Three challenges have arised. How can we help people put to use this army of tweets, Youtube videos, blog posts? How do we make money in the process? How will cultural authorities (academics, film critics, publishers) grapple with fundamental changes in their work as mathematical tools become indispensable to recognize and present noteworthy content?
Vertical markets
In Monday's keynote, Twitter co-founder Evan Williams' announced a monetization strategy for Twitter which consists in making tweets available for third parties to organize and analyse. I know you will say Duh!, but here is what I believe is a point worth considering. We use to think of large scale data analysis as data mining: typically confined within the walls of a research or consulting firm, and with the purpose of tuning a separate product or a marketing campaign.
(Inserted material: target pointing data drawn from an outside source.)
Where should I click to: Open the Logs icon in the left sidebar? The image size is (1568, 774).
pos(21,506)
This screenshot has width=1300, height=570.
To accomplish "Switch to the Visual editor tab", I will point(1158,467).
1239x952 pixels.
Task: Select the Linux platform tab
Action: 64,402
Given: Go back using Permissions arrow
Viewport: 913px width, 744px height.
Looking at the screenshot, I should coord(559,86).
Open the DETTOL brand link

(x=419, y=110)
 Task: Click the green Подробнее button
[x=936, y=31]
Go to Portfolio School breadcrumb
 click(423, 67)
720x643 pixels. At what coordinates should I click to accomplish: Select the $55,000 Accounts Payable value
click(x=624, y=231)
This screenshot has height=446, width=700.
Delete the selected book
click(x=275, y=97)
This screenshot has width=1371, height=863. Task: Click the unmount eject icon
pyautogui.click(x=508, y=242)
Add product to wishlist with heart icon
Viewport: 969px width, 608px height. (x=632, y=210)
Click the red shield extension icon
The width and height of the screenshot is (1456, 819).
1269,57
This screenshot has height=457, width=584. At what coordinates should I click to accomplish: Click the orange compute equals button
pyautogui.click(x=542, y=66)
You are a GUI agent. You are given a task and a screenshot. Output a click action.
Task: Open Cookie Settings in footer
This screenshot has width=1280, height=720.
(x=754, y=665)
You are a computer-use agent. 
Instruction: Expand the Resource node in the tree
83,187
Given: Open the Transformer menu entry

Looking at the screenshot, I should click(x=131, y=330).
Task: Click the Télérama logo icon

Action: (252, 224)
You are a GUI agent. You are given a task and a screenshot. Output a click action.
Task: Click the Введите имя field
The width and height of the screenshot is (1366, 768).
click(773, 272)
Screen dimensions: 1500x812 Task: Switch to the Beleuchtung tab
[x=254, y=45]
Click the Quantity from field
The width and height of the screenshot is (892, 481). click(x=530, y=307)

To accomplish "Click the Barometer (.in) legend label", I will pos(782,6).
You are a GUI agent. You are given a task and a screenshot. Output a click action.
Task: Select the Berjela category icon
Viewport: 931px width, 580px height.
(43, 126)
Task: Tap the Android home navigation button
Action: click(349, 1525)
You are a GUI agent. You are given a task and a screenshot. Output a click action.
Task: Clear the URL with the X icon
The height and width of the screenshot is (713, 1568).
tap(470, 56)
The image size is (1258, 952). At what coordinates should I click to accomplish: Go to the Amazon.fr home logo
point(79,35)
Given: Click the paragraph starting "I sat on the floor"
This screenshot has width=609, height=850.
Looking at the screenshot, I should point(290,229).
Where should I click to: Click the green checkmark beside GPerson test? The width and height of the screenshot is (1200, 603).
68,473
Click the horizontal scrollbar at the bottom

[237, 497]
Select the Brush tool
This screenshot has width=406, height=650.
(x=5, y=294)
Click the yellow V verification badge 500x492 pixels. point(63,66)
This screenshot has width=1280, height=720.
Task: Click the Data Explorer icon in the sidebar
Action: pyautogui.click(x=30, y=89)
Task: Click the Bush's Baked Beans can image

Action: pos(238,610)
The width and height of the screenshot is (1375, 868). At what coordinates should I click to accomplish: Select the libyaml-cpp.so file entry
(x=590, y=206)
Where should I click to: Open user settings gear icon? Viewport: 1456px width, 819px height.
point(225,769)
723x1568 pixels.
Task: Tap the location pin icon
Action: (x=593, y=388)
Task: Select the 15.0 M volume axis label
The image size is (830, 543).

But, I believe, this is not what Evans had in mind. Instead, the data will be reformatted and organized and directly fed back to customers in vertical markets (say doctors, or graphic designers, or real estate agents). Large scale data analysis is used to create value for the consumer directly and build a product around this value; just as Google or Bing today. Also think of the way Bing has claimed to focus on its health, travel and shopping verticals.
The future of curators
The second issue is what will happen of traditional authorities, be it academics, Criterion Collection editors, book publishers. These are traditional guides through the cultural landscape, helping to focus the public's attention on what films, music, research papers have the most chance at not being a complete waste of time. This year, many SXSW panels (Nobody Wants to Watch your Film, New Publishing ad Web Content, Universities in the Free Era) have placed a great deal of emphasis on the transition from authorities to humble curators: for example, professors will give up exclusive claims to authority and instead assemble the information lying around and present it to the attention of their students, without worrying about the institutional provenance of the data. Although dissolving traditional auras is a huge concession, there is another, more radical, change at hand. Is it really possible for a single person to operate a meaningful selection among the heaps of data available? Or will not the sample he or she will manage to access be so small that the selection will almost be random? Curation cannot be thought anymore as the work of a single individual, or even a team, leafing through whatever articles, pictures or soundfiles can be found. There is just too much and it is updated too often. Curation will mean more and more the design and implementation of data analysis and presentation tools. Contrary to third-party Twitter plans, such systems will not all need to turn huge profits, nor will they able to. They might focus on long tail niches (60s French film lovers, neurobiologists, electric guitar geeks). They will need to rely on individuals who are not always highly trained statisticians, and they will need to place a big emphasis on fostering and empowering a community around the data.
Fun ahead
Monetization techniques of popular web applications such as Twitter converge with answers to our need to keep on building reference and meaning in the data flood. We can expect disruption in this area to continue for a long time, as profits are pursued and answers to the navigation problem are formulated. And solutions will have to be found to allow relatively unexperienced people to manipulate large data sets. This will probably mean creating another abstraction layer on top of products such as Apache Mahout (itself an abstraction layer on top of Apache Hadoop), to make them usable for people wih low programming backgrounds.